THE TASK:
Copy out every record below with complete accuracy.

*** DATA LISTING

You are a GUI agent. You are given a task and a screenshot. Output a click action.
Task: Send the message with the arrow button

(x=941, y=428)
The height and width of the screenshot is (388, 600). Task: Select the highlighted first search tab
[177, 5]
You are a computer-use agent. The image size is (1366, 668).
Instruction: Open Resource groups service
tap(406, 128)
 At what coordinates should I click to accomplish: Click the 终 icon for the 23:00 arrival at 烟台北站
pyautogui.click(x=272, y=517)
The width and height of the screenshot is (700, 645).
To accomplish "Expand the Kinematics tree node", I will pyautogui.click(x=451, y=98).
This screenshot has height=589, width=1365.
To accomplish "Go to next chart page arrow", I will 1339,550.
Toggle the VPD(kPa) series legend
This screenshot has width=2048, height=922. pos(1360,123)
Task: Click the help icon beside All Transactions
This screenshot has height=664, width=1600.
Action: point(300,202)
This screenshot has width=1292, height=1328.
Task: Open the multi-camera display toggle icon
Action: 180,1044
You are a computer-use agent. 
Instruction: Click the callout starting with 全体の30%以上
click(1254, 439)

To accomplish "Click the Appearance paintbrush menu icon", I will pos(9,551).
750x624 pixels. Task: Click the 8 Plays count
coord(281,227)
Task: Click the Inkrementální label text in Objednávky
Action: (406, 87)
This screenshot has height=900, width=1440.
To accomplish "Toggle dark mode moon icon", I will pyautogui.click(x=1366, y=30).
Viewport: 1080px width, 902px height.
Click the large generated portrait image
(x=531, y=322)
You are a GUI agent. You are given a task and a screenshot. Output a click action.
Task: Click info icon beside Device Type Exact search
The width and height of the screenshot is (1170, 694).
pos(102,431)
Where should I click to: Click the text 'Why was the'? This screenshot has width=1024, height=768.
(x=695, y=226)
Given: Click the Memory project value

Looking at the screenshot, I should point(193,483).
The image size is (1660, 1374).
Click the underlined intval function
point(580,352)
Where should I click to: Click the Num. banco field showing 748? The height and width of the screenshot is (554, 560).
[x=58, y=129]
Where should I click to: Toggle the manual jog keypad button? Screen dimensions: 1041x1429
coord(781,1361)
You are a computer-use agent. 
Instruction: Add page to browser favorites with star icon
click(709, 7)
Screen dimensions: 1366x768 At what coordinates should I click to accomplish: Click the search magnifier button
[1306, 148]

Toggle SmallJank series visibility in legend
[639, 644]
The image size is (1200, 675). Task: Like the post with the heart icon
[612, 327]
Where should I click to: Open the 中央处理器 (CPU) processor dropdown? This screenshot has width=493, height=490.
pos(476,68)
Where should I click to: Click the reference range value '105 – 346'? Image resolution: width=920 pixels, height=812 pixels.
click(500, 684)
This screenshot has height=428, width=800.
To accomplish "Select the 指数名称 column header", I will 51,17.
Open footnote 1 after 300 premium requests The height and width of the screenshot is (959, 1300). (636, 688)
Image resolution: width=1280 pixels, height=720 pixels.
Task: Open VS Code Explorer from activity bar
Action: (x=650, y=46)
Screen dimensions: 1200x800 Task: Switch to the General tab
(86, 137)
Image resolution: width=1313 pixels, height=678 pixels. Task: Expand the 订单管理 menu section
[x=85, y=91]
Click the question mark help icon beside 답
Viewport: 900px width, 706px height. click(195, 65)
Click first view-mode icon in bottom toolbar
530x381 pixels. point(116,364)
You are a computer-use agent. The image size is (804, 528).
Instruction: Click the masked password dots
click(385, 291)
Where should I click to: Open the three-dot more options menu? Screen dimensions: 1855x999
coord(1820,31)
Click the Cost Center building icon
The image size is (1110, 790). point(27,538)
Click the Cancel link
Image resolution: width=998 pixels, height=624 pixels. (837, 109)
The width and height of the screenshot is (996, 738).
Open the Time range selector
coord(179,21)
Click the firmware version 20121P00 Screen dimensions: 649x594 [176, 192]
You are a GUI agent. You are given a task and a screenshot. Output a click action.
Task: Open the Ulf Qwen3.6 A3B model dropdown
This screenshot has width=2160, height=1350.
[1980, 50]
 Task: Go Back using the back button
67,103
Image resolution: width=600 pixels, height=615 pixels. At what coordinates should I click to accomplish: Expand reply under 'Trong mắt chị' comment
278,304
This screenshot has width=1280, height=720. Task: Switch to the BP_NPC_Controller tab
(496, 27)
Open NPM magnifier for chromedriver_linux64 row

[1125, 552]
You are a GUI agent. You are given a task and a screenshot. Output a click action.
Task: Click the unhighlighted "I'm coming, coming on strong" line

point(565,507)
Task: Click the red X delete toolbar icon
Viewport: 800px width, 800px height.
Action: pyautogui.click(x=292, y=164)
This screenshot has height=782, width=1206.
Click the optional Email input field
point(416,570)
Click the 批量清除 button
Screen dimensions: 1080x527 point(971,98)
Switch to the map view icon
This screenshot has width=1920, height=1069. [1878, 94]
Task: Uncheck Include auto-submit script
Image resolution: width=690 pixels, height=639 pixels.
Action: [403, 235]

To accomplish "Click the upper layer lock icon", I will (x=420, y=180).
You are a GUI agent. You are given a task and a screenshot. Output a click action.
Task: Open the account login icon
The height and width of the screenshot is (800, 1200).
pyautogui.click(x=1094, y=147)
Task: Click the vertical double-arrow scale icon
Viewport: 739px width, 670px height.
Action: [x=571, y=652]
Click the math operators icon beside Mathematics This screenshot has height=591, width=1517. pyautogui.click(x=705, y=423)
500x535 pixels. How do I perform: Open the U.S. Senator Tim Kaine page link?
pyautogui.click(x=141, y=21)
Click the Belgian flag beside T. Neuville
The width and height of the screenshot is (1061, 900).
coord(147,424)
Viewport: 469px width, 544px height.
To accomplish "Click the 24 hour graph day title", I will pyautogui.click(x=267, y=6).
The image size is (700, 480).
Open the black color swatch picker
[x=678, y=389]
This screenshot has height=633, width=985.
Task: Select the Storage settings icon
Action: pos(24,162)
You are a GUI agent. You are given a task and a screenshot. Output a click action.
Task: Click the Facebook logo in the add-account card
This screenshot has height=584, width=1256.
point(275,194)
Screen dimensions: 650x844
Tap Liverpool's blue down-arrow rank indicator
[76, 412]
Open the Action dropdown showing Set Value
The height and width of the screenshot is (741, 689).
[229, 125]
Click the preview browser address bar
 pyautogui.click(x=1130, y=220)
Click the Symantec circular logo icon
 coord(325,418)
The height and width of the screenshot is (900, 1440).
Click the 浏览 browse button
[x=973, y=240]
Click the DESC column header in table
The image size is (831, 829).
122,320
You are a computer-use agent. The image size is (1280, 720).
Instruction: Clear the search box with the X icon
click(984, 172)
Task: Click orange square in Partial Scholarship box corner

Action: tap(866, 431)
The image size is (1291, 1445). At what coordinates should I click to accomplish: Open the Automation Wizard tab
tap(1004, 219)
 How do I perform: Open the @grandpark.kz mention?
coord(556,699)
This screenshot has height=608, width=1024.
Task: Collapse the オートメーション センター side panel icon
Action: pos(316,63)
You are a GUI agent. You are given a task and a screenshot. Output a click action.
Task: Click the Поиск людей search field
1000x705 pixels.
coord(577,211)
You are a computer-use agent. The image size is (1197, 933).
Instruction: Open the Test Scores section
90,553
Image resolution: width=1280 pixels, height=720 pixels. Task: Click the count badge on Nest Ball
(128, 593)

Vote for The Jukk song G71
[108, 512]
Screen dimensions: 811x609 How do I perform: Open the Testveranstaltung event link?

******

TASK ANSWER:
You are a GUI agent. You are given a task and a screenshot. Output a click action.
Task: Send the message with the arrow button

(x=941, y=428)
The height and width of the screenshot is (388, 600). Task: Select the highlighted first search tab
[177, 5]
You are a computer-use agent. The image size is (1366, 668).
Instruction: Open Resource groups service
tap(406, 128)
 At what coordinates should I click to accomplish: Click the 终 icon for the 23:00 arrival at 烟台北站
pyautogui.click(x=272, y=517)
The width and height of the screenshot is (700, 645).
To accomplish "Expand the Kinematics tree node", I will pyautogui.click(x=451, y=98).
This screenshot has height=589, width=1365.
To accomplish "Go to next chart page arrow", I will 1339,550.
Toggle the VPD(kPa) series legend
This screenshot has width=2048, height=922. pos(1360,123)
Task: Click the help icon beside All Transactions
This screenshot has height=664, width=1600.
Action: point(300,202)
This screenshot has width=1292, height=1328.
Task: Open the multi-camera display toggle icon
Action: 180,1044
You are a computer-use agent. 
Instruction: Click the callout starting with 全体の30%以上
click(1254, 439)

To accomplish "Click the Appearance paintbrush menu icon", I will pos(9,551).
750x624 pixels. Task: Click the 8 Plays count
coord(281,227)
Task: Click the Inkrementální label text in Objednávky
Action: (406, 87)
This screenshot has height=900, width=1440.
To accomplish "Toggle dark mode moon icon", I will pyautogui.click(x=1366, y=30).
Viewport: 1080px width, 902px height.
Click the large generated portrait image
(x=531, y=322)
You are a GUI agent. You are given a task and a screenshot. Output a click action.
Task: Click info icon beside Device Type Exact search
The width and height of the screenshot is (1170, 694).
pos(102,431)
Where should I click to: Click the text 'Why was the'? This screenshot has width=1024, height=768.
(x=695, y=226)
Given: Click the Memory project value

Looking at the screenshot, I should point(193,483).
The image size is (1660, 1374).
Click the underlined intval function
point(580,352)
Where should I click to: Click the Num. banco field showing 748? The height and width of the screenshot is (554, 560).
[x=58, y=129]
Where should I click to: Toggle the manual jog keypad button? Screen dimensions: 1041x1429
coord(781,1361)
You are a computer-use agent. 
Instruction: Add page to browser favorites with star icon
click(709, 7)
Screen dimensions: 1366x768 At what coordinates should I click to accomplish: Click the search magnifier button
[1306, 148]

Toggle SmallJank series visibility in legend
[639, 644]
The image size is (1200, 675). Task: Like the post with the heart icon
[612, 327]
Where should I click to: Open the 中央处理器 (CPU) processor dropdown? This screenshot has width=493, height=490.
pos(476,68)
Where should I click to: Click the reference range value '105 – 346'? Image resolution: width=920 pixels, height=812 pixels.
click(500, 684)
This screenshot has height=428, width=800.
To accomplish "Select the 指数名称 column header", I will 51,17.
Open footnote 1 after 300 premium requests The height and width of the screenshot is (959, 1300). (636, 688)
Image resolution: width=1280 pixels, height=720 pixels.
Task: Open VS Code Explorer from activity bar
Action: (x=650, y=46)
Screen dimensions: 1200x800 Task: Switch to the General tab
(86, 137)
Image resolution: width=1313 pixels, height=678 pixels. Task: Expand the 订单管理 menu section
[x=85, y=91]
Click the question mark help icon beside 답
Viewport: 900px width, 706px height. click(195, 65)
Click first view-mode icon in bottom toolbar
530x381 pixels. point(116,364)
You are a computer-use agent. The image size is (804, 528).
Instruction: Click the masked password dots
click(385, 291)
Where should I click to: Open the three-dot more options menu? Screen dimensions: 1855x999
coord(1820,31)
Click the Cost Center building icon
The image size is (1110, 790). point(27,538)
Click the Cancel link
Image resolution: width=998 pixels, height=624 pixels. (837, 109)
The width and height of the screenshot is (996, 738).
Open the Time range selector
coord(179,21)
Click the firmware version 20121P00 Screen dimensions: 649x594 [176, 192]
You are a GUI agent. You are given a task and a screenshot. Output a click action.
Task: Open the Ulf Qwen3.6 A3B model dropdown
This screenshot has width=2160, height=1350.
[1980, 50]
 Task: Go Back using the back button
67,103
Image resolution: width=600 pixels, height=615 pixels. At what coordinates should I click to accomplish: Expand reply under 'Trong mắt chị' comment
278,304
This screenshot has width=1280, height=720. Task: Switch to the BP_NPC_Controller tab
(496, 27)
Open NPM magnifier for chromedriver_linux64 row

[1125, 552]
You are a GUI agent. You are given a task and a screenshot. Output a click action.
Task: Click the unhighlighted "I'm coming, coming on strong" line

point(565,507)
Task: Click the red X delete toolbar icon
Viewport: 800px width, 800px height.
Action: pyautogui.click(x=292, y=164)
This screenshot has height=782, width=1206.
Click the optional Email input field
point(416,570)
Click the 批量清除 button
Screen dimensions: 1080x527 point(971,98)
Switch to the map view icon
This screenshot has width=1920, height=1069. [1878, 94]
Task: Uncheck Include auto-submit script
Image resolution: width=690 pixels, height=639 pixels.
Action: [403, 235]

To accomplish "Click the upper layer lock icon", I will (x=420, y=180).
You are a GUI agent. You are given a task and a screenshot. Output a click action.
Task: Open the account login icon
The height and width of the screenshot is (800, 1200).
pyautogui.click(x=1094, y=147)
Task: Click the vertical double-arrow scale icon
Viewport: 739px width, 670px height.
Action: [x=571, y=652]
Click the math operators icon beside Mathematics This screenshot has height=591, width=1517. pyautogui.click(x=705, y=423)
500x535 pixels. How do I perform: Open the U.S. Senator Tim Kaine page link?
pyautogui.click(x=141, y=21)
Click the Belgian flag beside T. Neuville
The width and height of the screenshot is (1061, 900).
coord(147,424)
Viewport: 469px width, 544px height.
To accomplish "Click the 24 hour graph day title", I will pyautogui.click(x=267, y=6).
The image size is (700, 480).
Open the black color swatch picker
[x=678, y=389]
This screenshot has height=633, width=985.
Task: Select the Storage settings icon
Action: pos(24,162)
You are a GUI agent. You are given a task and a screenshot. Output a click action.
Task: Click the Facebook logo in the add-account card
This screenshot has height=584, width=1256.
point(275,194)
Screen dimensions: 650x844
Tap Liverpool's blue down-arrow rank indicator
[76, 412]
Open the Action dropdown showing Set Value
The height and width of the screenshot is (741, 689).
[229, 125]
Click the preview browser address bar
 pyautogui.click(x=1130, y=220)
Click the Symantec circular logo icon
 coord(325,418)
The height and width of the screenshot is (900, 1440).
Click the 浏览 browse button
[x=973, y=240]
Click the DESC column header in table
The image size is (831, 829).
122,320
You are a computer-use agent. The image size is (1280, 720).
Instruction: Clear the search box with the X icon
click(984, 172)
Task: Click orange square in Partial Scholarship box corner

Action: tap(866, 431)
The image size is (1291, 1445). At what coordinates should I click to accomplish: Open the Automation Wizard tab
tap(1004, 219)
 How do I perform: Open the @grandpark.kz mention?
coord(556,699)
This screenshot has height=608, width=1024.
Task: Collapse the オートメーション センター side panel icon
Action: pos(316,63)
You are a GUI agent. You are given a task and a screenshot. Output a click action.
Task: Click the Поиск людей search field
1000x705 pixels.
coord(577,211)
You are a computer-use agent. The image size is (1197, 933).
Instruction: Open the Test Scores section
90,553
Image resolution: width=1280 pixels, height=720 pixels. Task: Click the count badge on Nest Ball
(128, 593)

Vote for The Jukk song G71
[108, 512]
Screen dimensions: 811x609 How do I perform: Open the Testveranstaltung event link?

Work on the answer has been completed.